Former Soviet leader Mikhail Gorbachev acknowledged the need to resolve a dispute with Japan over the sovereignty of a group of islands lying off Hokkaido in a 1988 meeting, diplomatic records declassified Wednesday showed.

Former Japanese Prime Minister Yasuhiro Nakasone elicited that response from Gorbachev when he was invited to the meeting in Moscow on July 22 that year, according to the records, which are labelled "top secret" and "urgent."

Calling the Soviet invasion of the islands soon after Japan's surrender in World War II "Stalin's mistake," Nakasone said the dispute should be settled based on a 1956 joint declaration that set a path for the countries to ink a formal peace treaty.

(Yasuhiro Nakasone and Mikhail Gorbachev)

The declaration states that the Soviets would return two of the four islands that make up the Northern Territories, called the Southern Kurils by Moscow, after a peace treaty is signed.

"Our countries rebuilt ties based on an international agreement, so this should be the basis" for any further discussions, Nakasone said during the two-hour, 40-minute meeting at the Kremlin. He had stepped down to make way for Prime Minister Noboru Takeshita less than a year earlier.

Gorbachev, who at the time was the general secretary of the Communist Party and chairman of the Supreme Soviet, countered that Japan was the one that had been unwilling to accept the return of the two islands -- Shikotan and the Habomai islet group -- demanding instead that all four revert to its control.

He added the 1960 revision of the Japan-U.S. security alliance, which allowed for the continued stationing of American troops in Japan, had made it even more difficult to find common ground.

But the Soviet leader said, "We have to think of something, somehow" to resolve the territorial dispute, and said he would not rule out making a visit to Japan to tackle the issue.

The Soviets had until then said there was no territorial dispute at all, maintaining its acquisition of the islands was legitimate.

Kazuhiko Togo, who accompanied Nakasone as head of the Japanese Foreign Ministry's Soviet desk, said it became the starting point for future negotiations.

"Mr. Gorbachev didn't immediately dismiss the issue and the two were able to have a constructive discussion. It opened the window for more talks," said Togo, who is now a professor at Kyoto Sangyo University.

Nakasone, known as a staunch conservative and a friend of U.S. President Ronald Reagan, died in November this year at the age of 101.

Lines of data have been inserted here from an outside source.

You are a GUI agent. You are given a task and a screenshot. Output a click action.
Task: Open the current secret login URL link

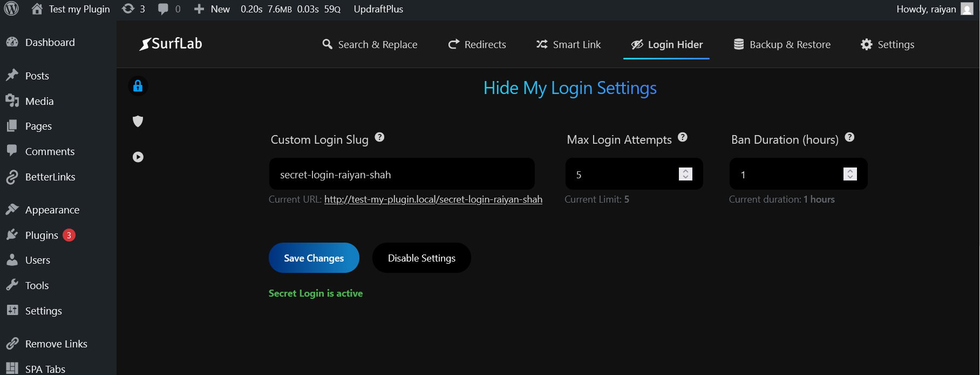433,199
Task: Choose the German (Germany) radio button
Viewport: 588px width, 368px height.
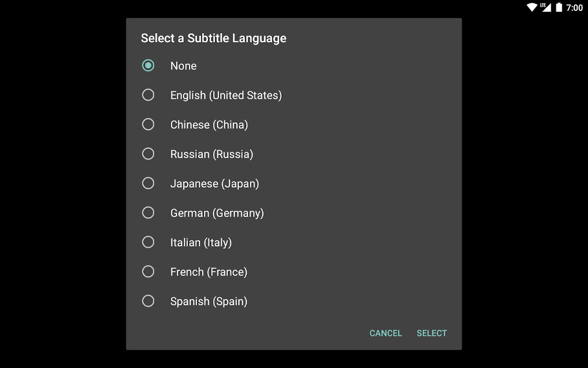Action: coord(148,213)
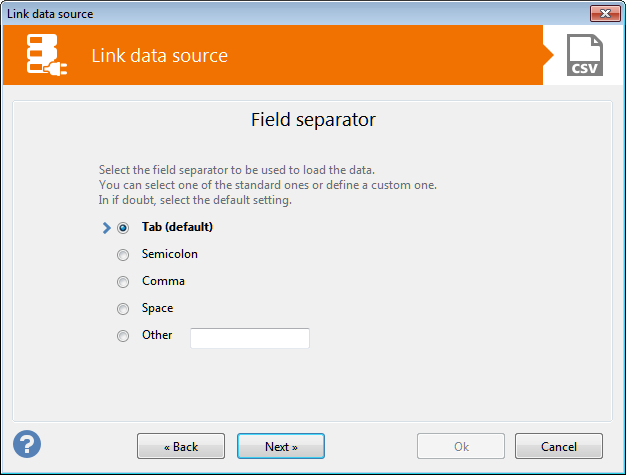Click the Field separator heading
The width and height of the screenshot is (626, 475).
(313, 120)
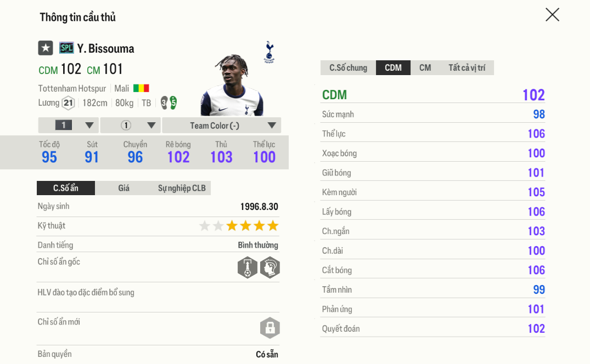Click the hexagonal salary 21 badge

coord(68,103)
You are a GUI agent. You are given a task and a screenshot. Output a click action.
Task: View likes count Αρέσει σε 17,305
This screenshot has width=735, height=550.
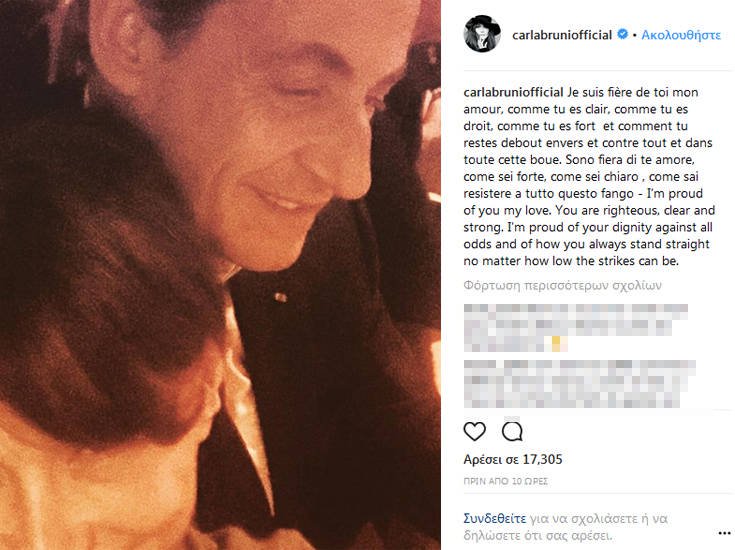click(513, 459)
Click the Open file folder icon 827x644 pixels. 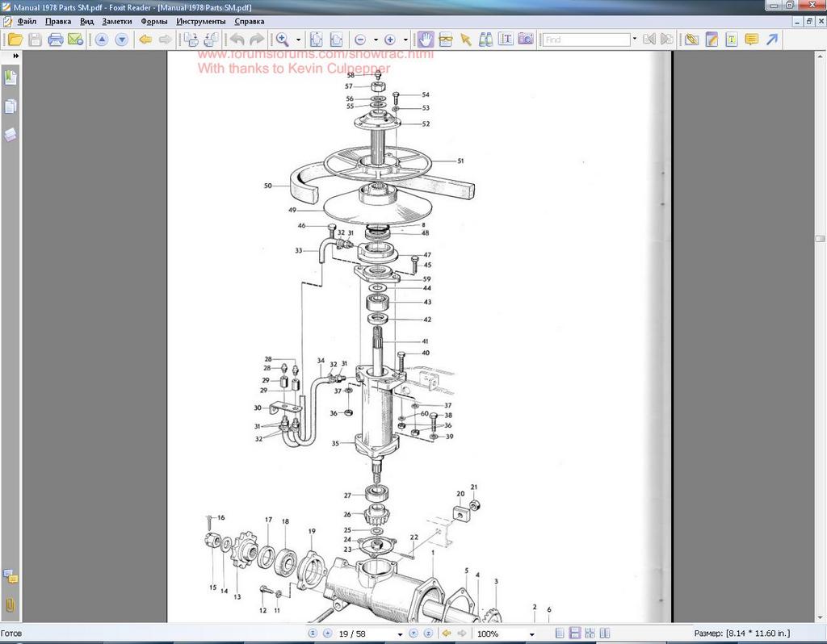15,39
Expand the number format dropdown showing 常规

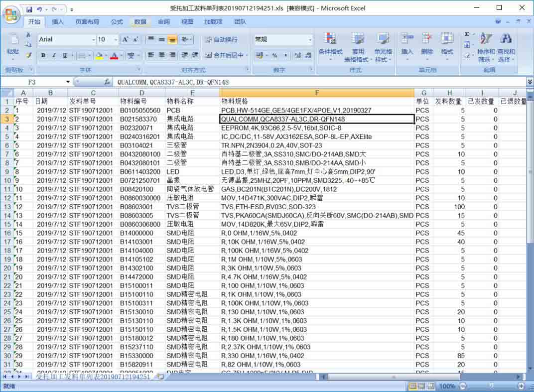[x=310, y=39]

Gorbachev eventually made the trip to Japan in April 1991, signing a joint statement with then Prime Minister Toshiki Kaifu acknowledging the need to settle the territorial issue.

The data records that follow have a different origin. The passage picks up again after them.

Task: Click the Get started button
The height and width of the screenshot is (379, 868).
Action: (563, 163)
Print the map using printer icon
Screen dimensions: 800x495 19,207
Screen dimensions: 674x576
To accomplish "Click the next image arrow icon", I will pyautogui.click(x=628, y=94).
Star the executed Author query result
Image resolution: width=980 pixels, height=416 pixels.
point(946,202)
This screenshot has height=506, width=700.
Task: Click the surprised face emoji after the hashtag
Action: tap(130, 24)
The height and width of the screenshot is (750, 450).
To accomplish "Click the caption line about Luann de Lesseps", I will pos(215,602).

But by then, the Berlin Wall had come down and the Soviet Union was already headed toward collapse, eliminating any chance of a resolution, said Nobuo Shimotomai, a professor emeritus of Soviet and Russian politics at Hosei University.

"If Mr. Nakasone had made his move just a little bit sooner, the territorial dispute might have been settled," Shimotomai said.

Today the issue remains a major stumbling block to signing a peace treaty with Russia more than 70 years after the end of the war.

Prime Minister Shinzo Abe and President Vladimir Putin agreed in November last year to step up negotiations based on the 1956 joint declaration, but Moscow has continued to voice concerns over the U.S. military presence in Japan.

Abe had aimed to convince Putin to return Shikotan and the Habomai islets in a June meeting in Osaka, but only managed to agree to go on pursuing plans for joint economic projects on the islands as a trust-building measure.